Friday, January 16, 2015

Greensboro Four Activity for 5th Grade

This week the focus in our classroom was the Greensboro Four and the Sit-In Movement. I began the week long study with the picture book, Freedom on the Menu by Carol Boston Weatherford. We also read an interview a child took of his mother who sat-in at lunch counters in Kansas found in the book Oh, Freedom, by Casey King. This sparked a conversation about the segregation in the south and how everyday people were starting to stand up for what they believed in, it wasn't just groups such as the NAACP and SCLC.

The next day, I read the book Sit-In: How Four Friends Stood up by Sitting Down, by Andrea Davis Pinkney. We briefly discussed this book and then I showed video clips from the documentary "February One". This is a great video that really paints a picture of what life was like in the south in the 50's and 60's.

On Thursday, students analyzed a picture of 3 college students (two white and one black) sitting at a lunch counter. There is a crowd of white people surrounding them with one person dumping what looks like a soda on the head of one of the students sitting. You can tell by the picture that there was some other food already dumped on their heads prior to this picture being taken. Students wrote down what they observed in the picture and their interpretation of it.
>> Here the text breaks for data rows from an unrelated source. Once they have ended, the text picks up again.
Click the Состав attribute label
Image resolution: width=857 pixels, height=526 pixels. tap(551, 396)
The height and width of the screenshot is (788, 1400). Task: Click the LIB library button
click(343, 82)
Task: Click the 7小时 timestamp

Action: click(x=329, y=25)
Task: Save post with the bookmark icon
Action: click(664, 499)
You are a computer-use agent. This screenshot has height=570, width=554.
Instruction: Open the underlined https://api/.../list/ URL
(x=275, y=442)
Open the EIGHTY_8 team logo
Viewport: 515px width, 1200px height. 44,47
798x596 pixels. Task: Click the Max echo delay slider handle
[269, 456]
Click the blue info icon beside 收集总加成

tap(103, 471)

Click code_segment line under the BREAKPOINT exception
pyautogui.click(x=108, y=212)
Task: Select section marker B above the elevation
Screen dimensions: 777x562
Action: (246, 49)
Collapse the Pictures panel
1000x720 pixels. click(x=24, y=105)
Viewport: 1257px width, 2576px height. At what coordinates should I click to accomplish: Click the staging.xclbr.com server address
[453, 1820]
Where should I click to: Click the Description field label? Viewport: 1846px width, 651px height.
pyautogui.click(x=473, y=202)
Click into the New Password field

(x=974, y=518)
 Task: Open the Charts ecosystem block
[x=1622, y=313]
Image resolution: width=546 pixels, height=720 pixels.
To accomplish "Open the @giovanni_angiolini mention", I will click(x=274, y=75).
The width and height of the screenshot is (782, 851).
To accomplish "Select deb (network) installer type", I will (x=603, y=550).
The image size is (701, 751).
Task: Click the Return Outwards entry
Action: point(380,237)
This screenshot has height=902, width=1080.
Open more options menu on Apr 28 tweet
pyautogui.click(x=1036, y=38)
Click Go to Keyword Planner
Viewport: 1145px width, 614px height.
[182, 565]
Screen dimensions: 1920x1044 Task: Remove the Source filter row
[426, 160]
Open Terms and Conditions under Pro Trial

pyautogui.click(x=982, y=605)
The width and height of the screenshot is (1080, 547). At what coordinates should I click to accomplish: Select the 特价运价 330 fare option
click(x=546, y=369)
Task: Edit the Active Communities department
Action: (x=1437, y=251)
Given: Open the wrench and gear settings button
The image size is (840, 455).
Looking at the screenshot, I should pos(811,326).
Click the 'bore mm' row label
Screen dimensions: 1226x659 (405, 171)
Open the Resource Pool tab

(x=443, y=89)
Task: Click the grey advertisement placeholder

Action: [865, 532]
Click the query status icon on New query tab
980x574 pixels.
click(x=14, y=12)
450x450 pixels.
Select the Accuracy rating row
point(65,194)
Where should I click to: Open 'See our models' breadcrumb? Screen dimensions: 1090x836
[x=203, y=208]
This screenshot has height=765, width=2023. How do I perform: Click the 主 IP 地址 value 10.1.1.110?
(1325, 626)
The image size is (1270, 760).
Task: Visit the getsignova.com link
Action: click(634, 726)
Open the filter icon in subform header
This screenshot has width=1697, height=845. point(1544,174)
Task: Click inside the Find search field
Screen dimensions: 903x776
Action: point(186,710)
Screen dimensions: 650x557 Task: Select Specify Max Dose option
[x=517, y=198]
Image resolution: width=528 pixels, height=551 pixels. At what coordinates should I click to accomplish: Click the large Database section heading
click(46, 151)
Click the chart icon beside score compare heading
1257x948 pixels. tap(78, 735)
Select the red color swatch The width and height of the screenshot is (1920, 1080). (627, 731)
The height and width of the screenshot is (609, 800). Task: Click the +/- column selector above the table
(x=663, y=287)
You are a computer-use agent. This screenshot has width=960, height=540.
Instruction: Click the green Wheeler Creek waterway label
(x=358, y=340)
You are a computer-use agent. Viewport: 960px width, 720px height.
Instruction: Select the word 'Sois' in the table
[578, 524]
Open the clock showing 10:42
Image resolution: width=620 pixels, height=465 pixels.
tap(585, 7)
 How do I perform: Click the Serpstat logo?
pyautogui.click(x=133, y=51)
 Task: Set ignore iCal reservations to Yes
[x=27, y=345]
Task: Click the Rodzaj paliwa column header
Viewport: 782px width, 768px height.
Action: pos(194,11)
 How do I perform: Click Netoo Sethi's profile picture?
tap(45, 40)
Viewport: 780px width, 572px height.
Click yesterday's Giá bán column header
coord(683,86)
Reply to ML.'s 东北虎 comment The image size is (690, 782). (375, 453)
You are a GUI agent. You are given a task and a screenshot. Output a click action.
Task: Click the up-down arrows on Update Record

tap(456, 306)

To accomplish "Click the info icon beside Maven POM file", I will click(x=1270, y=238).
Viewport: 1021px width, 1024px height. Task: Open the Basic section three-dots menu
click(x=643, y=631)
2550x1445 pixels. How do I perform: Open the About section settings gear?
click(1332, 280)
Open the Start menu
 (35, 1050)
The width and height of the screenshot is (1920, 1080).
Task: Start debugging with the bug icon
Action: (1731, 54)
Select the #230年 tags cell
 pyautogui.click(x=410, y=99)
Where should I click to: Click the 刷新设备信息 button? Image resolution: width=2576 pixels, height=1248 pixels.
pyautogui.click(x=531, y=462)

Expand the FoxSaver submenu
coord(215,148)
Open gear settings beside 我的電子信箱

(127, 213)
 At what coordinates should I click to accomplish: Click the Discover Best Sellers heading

To culminate the Greensboro Four study, students were given a paper doll (choices were black, white, male or female doll) and told to make the doll look as if they were going out to sit-in or picket. Students knew to "dress" the doll in nice clothing. They also came up with a story about who they are, where they came from and why they decided to rally together to fight for justice in Greensboro.

I think these are really great ideas to help bring this important event to life for students. By looking at real pictures, hearing the voices of the boys from February one and reading stories from everyday people who fought for their freedom or others, students were able to start to appreciate the magnitude of this time in our history.